The AI wave has swept Wall Street for nearly two years, and names like NVIDIA (NVDA) have become almost synonymous with "unstoppable growth." But beneath the noisy surface, cracks have started to appear. Since last November, major stock indexes have been mostly range-bound, and several well-known AI concept stocks have plummeted after releasing lackluster quarterly earnings. If this signals the start of a broader sell-off—or worse, the final burst of the AI bubble—most stocks will be hard-pressed to survive.

However, three individual stocks appear particularly vulnerable. Two are obvious: NVIDIA and ASML. The third? A banking giant that most investors would never associate with silicon chips: JPMorgan Chase (JPM).

$NVIDIA(NVDA)$ : The Face of the AI Trade

No company has benefited more from AI mania than NVIDIA. Since the start of 2023, NVIDIA’s stock price has soared by over 1,100%, catapulting it to become the world’s largest company by market cap. But it’s precisely this stunning rally that has laid bare its risks.

Since last August, NVIDIA’s stock price has stagnated, suggesting investors are beginning to question whether its AI-driven growth is truly sustainable. The concern is simple: Have companies overinvested in AI hardware with little to show for it in actual returns? If the AI industry hits a rough patch, demand for NVIDIA’s data center processors—now accounting for three-quarters of its total revenue—could evaporate rapidly. A correction fueled by shifting AI sentiment will almost certainly start with NVIDIA.

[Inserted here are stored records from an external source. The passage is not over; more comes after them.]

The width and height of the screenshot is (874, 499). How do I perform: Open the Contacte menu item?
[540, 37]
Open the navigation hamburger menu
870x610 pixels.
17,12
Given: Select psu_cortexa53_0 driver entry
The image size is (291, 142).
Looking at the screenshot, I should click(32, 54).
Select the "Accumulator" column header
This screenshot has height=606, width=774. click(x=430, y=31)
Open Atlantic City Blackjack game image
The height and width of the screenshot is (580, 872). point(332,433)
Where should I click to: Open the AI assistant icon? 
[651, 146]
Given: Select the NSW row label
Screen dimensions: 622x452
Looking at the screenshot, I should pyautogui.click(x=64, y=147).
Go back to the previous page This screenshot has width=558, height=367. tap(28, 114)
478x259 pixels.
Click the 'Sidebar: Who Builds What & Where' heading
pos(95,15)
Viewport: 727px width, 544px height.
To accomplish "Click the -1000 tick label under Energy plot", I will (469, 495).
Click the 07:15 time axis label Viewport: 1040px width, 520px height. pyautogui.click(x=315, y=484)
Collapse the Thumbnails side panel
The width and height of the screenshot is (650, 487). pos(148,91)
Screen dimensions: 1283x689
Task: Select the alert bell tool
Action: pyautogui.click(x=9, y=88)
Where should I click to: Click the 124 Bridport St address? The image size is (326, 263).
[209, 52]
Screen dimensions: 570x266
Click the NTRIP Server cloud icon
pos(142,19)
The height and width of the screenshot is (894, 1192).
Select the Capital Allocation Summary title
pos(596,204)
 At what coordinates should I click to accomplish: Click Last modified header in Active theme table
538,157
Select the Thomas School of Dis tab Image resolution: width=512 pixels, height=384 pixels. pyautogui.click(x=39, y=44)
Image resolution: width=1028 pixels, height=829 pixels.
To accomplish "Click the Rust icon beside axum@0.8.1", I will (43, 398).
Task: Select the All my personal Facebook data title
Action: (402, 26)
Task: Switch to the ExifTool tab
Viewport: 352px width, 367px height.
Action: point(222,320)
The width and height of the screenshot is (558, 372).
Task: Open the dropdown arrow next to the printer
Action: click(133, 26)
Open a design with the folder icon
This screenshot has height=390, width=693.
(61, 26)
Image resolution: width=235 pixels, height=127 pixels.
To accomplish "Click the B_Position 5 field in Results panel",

$ASML Holding NV(ASML)$ : The Indispensable Yet Extremely Expensive "Shovel Seller"

Most investors don’t realize that the world’s most advanced chips today are manufactured using a complex optical technology called extreme ultraviolet (EUV) lithography. ASML monopolizes this niche market, producing multi-hundred-million-dollar machines that chipmakers use to "print" semiconductors. This monopolistic position has made ASML a favorite in the AI trade, with its stock price rising another 35% since the start of this year.

But its success is also ASML’s fatal flaw. Each EUV system sells for approximately $400 million, and ASML’s customers are extremely sensitive to economic signals. Last year, ASML shipped 300 new EUV systems, down from 380 in 2024—a decline that occurred even before the AI industry slowed noticeably, hinting that demand may be weakening. Once a market correction is confirmed, potential buyers may delay or even cancel orders, delivering a severe blow to ASML’s revenue. Trading at nearly 50 times this year’s expected earnings, ASML’s stock price leaves little room for disappointment.

$JPMorgan Chase(JPM)$ : The Unexpected "Outsider"

Now for the most surprising name: a bank, of all things, on a list of stocks highly exposed to AI risks. JPMorgan Chase doesn’t sell chips or build lithography machines. Yet if the AI bubble bursts, the resulting market weakness will inevitably spill over into the broader economy—and that’s where JPMorgan’s risk lies.

First, strategic M&A activity typically cools amid increased economic uncertainty, which will directly impact the bank’s M&A advisory business, currently accounting for about 10% of JPMorgan’s total revenue. Second, if investors sell off stocks, the bank’s equity trading revenue could drop sharply—another source of roughly one-fifth of its revenue. But the biggest threat is net interest income, which makes up nearly half of JPMorgan’s total revenue. Economic downturns are usually accompanied by falling interest rates, which squeeze the profit margins of lending operations while damping new credit demand. A severe recession would hit all three business pillars simultaneously.

Despite these potential risks, the market’s previous pricing of JPMorgan’s stock seemed to ignore them entirely—until recently. After peaking in January, the stock has formed several "lower lows" and "lower highs," a technical pattern often signaling a peak and correction. This may be a subtle sign: doubts about JPMorgan’s short-term prospects are brewing. And large-scale sell-offs often start this way—quietly, and gradually.